The transformer follows the same API as the SequentialEnsemble
, but
does not implement a meta estimator and has a transform method that recovers
the prediction matrix from the fit
call. In the following example,
we run model selection on the meta learner of a blend ensemble, and try
two configurations of the blend ensemble: learning from class predictions or
from probability distributions over classes.
from mlens.preprocessing import EnsembleTransformer
from mlens.model_selection import Evaluator
from scipy.stats import uniform, randint
from pandas import DataFrame
# Set up two competing ensemble bases as preprocessing transformers:
# one blend ensemble base with proba and one without
base_learners = [RandomForestClassifier(random_state=seed),
SVC(probability=True)]
proba_transformer = EnsembleTransformer().add('blend', base_learners, proba=True)
class_transformer = EnsembleTransformer().add('blend', base_learners, proba=False)
# Set up a preprocessing mapping
# Each pipeline in this map is fitted once on each fold before
# evaluating candidate meta learners.
preprocessing = {'proba': [('layer-1', proba_transformer)],
'class': [('layer-1', class_transformer)]}
# Set up candidate meta learners
# We can specify a dictionary if we wish to try different candidates on
# different cases, or a list if all estimators should be run on all
# preprocessing pipelines (as in this example)

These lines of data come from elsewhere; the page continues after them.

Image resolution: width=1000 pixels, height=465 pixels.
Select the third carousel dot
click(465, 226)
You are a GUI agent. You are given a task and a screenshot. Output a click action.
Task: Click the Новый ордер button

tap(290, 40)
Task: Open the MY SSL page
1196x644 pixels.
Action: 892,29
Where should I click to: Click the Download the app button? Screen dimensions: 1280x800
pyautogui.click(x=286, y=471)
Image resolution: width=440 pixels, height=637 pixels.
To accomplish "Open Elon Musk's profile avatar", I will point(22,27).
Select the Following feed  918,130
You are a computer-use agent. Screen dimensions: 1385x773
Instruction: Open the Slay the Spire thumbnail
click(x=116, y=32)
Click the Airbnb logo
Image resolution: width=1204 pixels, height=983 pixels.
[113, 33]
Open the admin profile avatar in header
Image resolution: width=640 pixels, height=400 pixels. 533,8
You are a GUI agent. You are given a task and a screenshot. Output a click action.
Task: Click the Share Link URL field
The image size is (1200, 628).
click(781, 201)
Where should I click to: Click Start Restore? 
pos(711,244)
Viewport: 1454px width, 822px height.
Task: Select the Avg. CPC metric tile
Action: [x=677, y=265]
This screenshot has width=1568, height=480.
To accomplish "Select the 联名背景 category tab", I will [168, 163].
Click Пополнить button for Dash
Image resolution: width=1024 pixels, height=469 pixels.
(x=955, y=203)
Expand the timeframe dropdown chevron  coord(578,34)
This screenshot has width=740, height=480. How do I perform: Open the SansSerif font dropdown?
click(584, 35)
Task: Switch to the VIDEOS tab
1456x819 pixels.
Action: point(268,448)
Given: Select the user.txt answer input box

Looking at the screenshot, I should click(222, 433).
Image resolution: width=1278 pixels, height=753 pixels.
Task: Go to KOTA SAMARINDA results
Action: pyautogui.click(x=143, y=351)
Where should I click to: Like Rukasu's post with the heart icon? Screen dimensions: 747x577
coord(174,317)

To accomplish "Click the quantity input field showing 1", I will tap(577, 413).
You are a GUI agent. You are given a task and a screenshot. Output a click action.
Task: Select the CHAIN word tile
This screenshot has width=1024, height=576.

meta_learners = [SVC(), ('rf', RandomForestClassifier(random_state=2017))]
# Set parameter mapping
# Here, we differentiate distributions between cases for the random forest
params = {'svc': {'C': uniform(0, 10)},
('class', 'rf'): {'max_depth': randint(2, 10)},
('proba', 'rf'): {'max_depth': randint(2, 10),
'max_features': uniform(0.5, 0.5)}
}
evaluator = Evaluator(scorer=f1, random_state=2017, cv=20)
evaluator.fit(X, y, meta_learners, params, preprocessing=preprocessing, n_iter=2)
We can now compare the performance of the best fit for each candidate meta learner.
>>> DataFrame(evaluator.summary)
test_score_mean test_score_std train_score_mean train_score_std fit_time_mean fit_time_std params
class rf 0.955357 0.060950 0.972535 0.008303 0.024585 0.014300 {'max_depth': 5}
svc 0.961607 0.070818 0.972535 0.008303 0.000800 0.000233 {'C': 7.67070164682}
proba rf 0.980357 0.046873 0.992254 0.007007 0.022789 0.003296 {'max_depth': 3, 'max_features': 0.883535082341}
svc 0.974107 0.051901 0.969718 0.008060 0.000994 0.000367 {'C': 0.209602254061}
In this toy example, our model selection suggests the Random Forest is the best meta learner when the ensemble uses probabilistic learning.